When we did arrive at their domain, much was said again about how Waltz was a phoenix rising out of ashes, but I didn’t see that in her choreography. I did think, however, that born in East Berlin, with her excellent name, she would be perfect for the global performing arts field to push as the next “genius” from the EU.
Your article reminded me of what a panel, which included Yvonne Rainer, said at the recent program at Judson Church on the early post-modernists. The dancers and choreographers of that time and place did what they did, with nothing except the space and the want, the want for something different, something more, not something which already existed. In comparison, they lived at a time of such innocence that seems so precious now. Perhaps dance, like many other forms of art, has evolved out of innocence. Now competent and glitzy, influenced worldwide by the ten companies/choreographers highly supported by their governments in the last twenty years or so, even younger dance-makers feel that they have to use water, sand, rope, chairs, stairs, dummies, mummies, lipstick, slapstick, gowns (wedding gowns seem to be the rage at the moment) wind, scaffold, calligraphy, ponderous walk a la Robert Wilson (replete with robe) and, of course, all the electronics possible.
Perhaps one day the pendulum will swing back for dance to say something through movement without long program notes, without the big “idee,” with only the title to illuminate what movement and its organization can eloquently express, evoke, and inspire.

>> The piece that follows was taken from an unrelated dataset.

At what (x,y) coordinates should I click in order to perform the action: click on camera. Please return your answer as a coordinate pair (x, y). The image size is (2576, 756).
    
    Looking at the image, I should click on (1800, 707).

As always, reading your column brings me back to all that is wonderful about having spent decades in dance and encourages me to continue to seek inspiration quietly in my own work.
Louis Torres says
READERS: PLEASE SEE EXCHANGE OF COMMENTS BY TT AND LOUIS TORRES (NOV 7 & 8), BELOW. TT INVITED MR. TORRES TO COMMENT FURTHER. HERE IS HIS RESPONSE:
Does ‘Gezeiten’ qualify as dance (or art)? The answer must be No. It doesn’t make sense. That its first section is the “most recognizable” as dance isn’t enough. Furthermore, the second section includes no music to dance to (another essential ingredient of dance), just the group “sing[ing] a little folk song sotto voce.”. . . Of the final section, you observe that “it’s . . . impossible to know what any of the events signify or how they relate to one another.”
Is ‘Gezeiten’ “dance-theater” in the Pina Bausch vein, then, as you suggest? Perhaps, but that doesn’t make it art. In “Gimme Shelter” you refer to Bauschian “enigmas,” and you once called Bausch’s work “semi-inscrutable.” “Is it dancing?” you asked. “Sometimes the answer . . . must be a firm no.”
Bausch’s “extravaganzas certainly can’t be termed dance,” you also once declared. “They’re closer to theater. . . . They get . . . reviewed by the dance press because . . . theater critics refuse to be bothered with the stuff.” Dance critics should follow suit.
As you once observed, the now-classic tradition of modern dance honored “clear logical structure.” “In such work there may be subtlety . . . but there’s little ambiguity. . . . The world is knowable, and it makes sense, these dances tell us.” Well said. The same standard should apply to all work aspiring to the status of art.
(See “Avant-Garde Music and Dance,” Chapter 12 of ‘What Art Is: The Esthetic Theory of Ayn Rand,’ for full quotes and endnotes, and Aristos, for information on book.)
Louis Torres, Co-Editor, Aristos (An Online Review of the Arts)
Daria Qheatley says
Great reading, comments and all. I’ll have to come back.